Really, you can draw parallels between FF and VS all day. Both have the ‘rescue the kidnapped girl’ cliché plotline, except in VS, it is Sheena we’re rescuing. Instead of the tyrannical Mad Gear Gang, we’re dealing with the nefarious GELD Gang! Instead of Bred and J, we’re fighting Jaxom, Tarcus, and the ultra-fat Lollypop, his rolls of lard heaving while he sails through the air as he attempts to squish the life out of you. Yes, it’s terrifying, but not in the kind of way that makes me want to play. It is as if this entire game fell to some sort of plague that causes horribly bad nomenclature and ambiguous sexual preferences. See the first stage’s boss character, Dabel, the 500-pound animal with the white pillow case over his head, wielding a spiked mallet, as an ideal example. It all really puts a damper on the ‘bad-ass’ atmosphere I hope for when approaching these projects.

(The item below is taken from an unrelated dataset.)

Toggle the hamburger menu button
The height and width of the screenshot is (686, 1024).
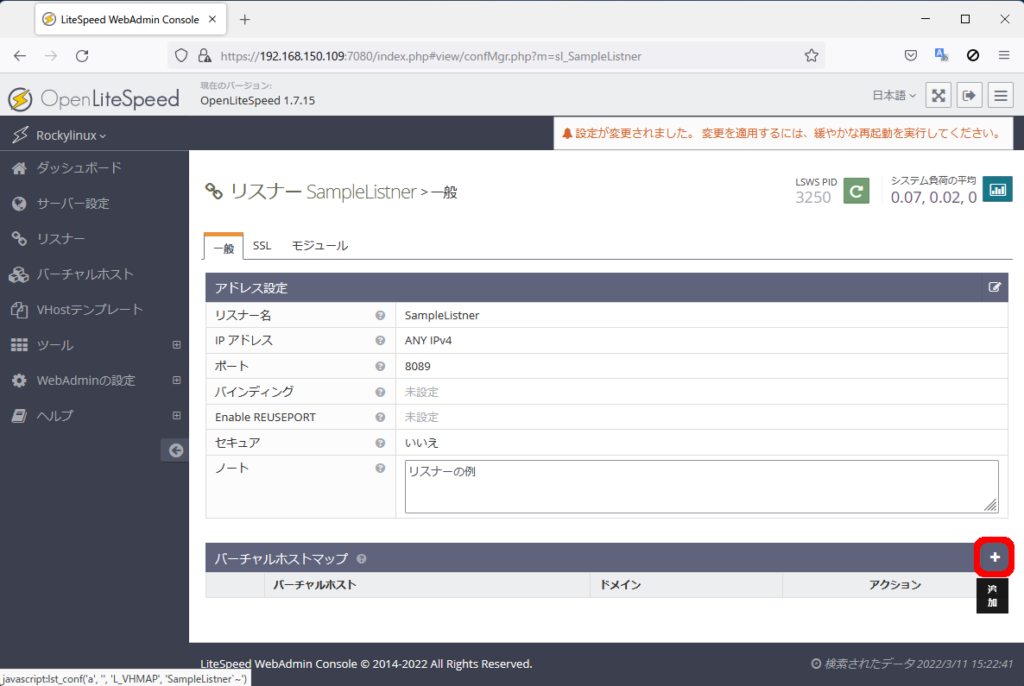pos(1001,95)
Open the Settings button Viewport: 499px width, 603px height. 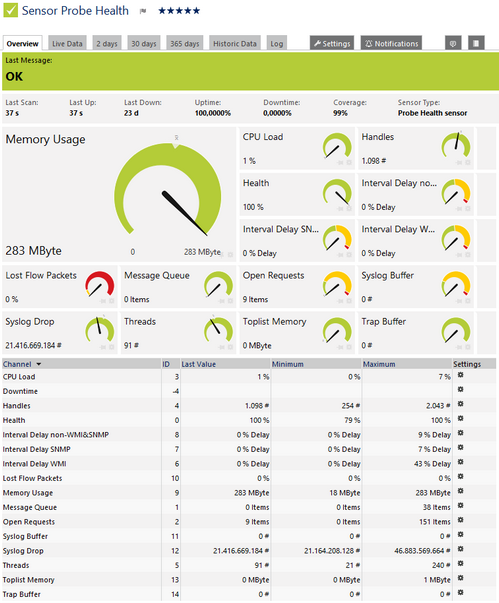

You’ll be traversing a number of different areas, and some of them are actually unique. Throwing punks with tropical-bird-like hair off a moving train ain’t half-bad, but then again, the final confrontation isn’t exactly climatic, as you STORM through a dangerous MUSEUM, knocking over marble sculptures and beating up reanimated statues of some overmuscled, underdressed buff dude named MR. JULIUS! And all of this, backed by music that either sounds like good-natured hip-hop aimed at ten year olds, or stuff that sounds like it belongs on Happy Days. It seems that the best way to approach this genre is to make sure your game has a certain level of gritty toughness, and, looking at the whole picture, VS really doesn’t have that much. But that’s okay, because MR. JULIUS IS HERE TO UNLEASH TOUGH LOVE!
You know, I really do have a problem avoiding making comparisons to Final Fight, but now that I think about it, I never went around picking up dictionaries and fountain pens in that game, like I do in this one. In FF, it was stereos and hammers. I don’t know what my point really is here, but dictionaries and pens seem more conducive of a healthy learning environment than hammers and stereos, so maybe it’s really all about learning. Kids, beat up strangely-dressed thugs with neon hair named GIGADEATH, but don’t forget about your studies! Sledge, who covers himself in trashcan tops, is deserving of a pounding because he doesn’t spend time reading—be sure you don’t make the same mistake! For the sake of variety, I suppose that I can compare VS to the bizarre Knuckle Bash, which is obscenely against heterosexuality, by saying that VS isn't quite so...underweary. By that I mean there are fewer overweight men walking around in their tighty-whities than there are in other games. Well, other game.
Violent Storm has certain unique qualities—each character has one or two moves outside of the standard three-hit combo and throw, and I suppose FF doesn't have a boss character that wields a pair of man-sized pliers—but they don’t make it any easier to play. Oddball heroes beating up overly strange hooligans simply isn’t as funny as I’d hoped. The actual battles are somewhat stale, and the exchanges are lacking in any noteworthy action. Rarely are there more than three enemies on-screen at once, which negatively affects the tempo. In a genre that has been spear-headed by Final Fight for so long, VS fails to make much of a splash. It’s zany, no doubt, but not worth playing just to have fisticuffs with a guy named “Red Fredy.” I mean, this isn't even the best beat-em-'up starting with the letter V. There's not much else to it.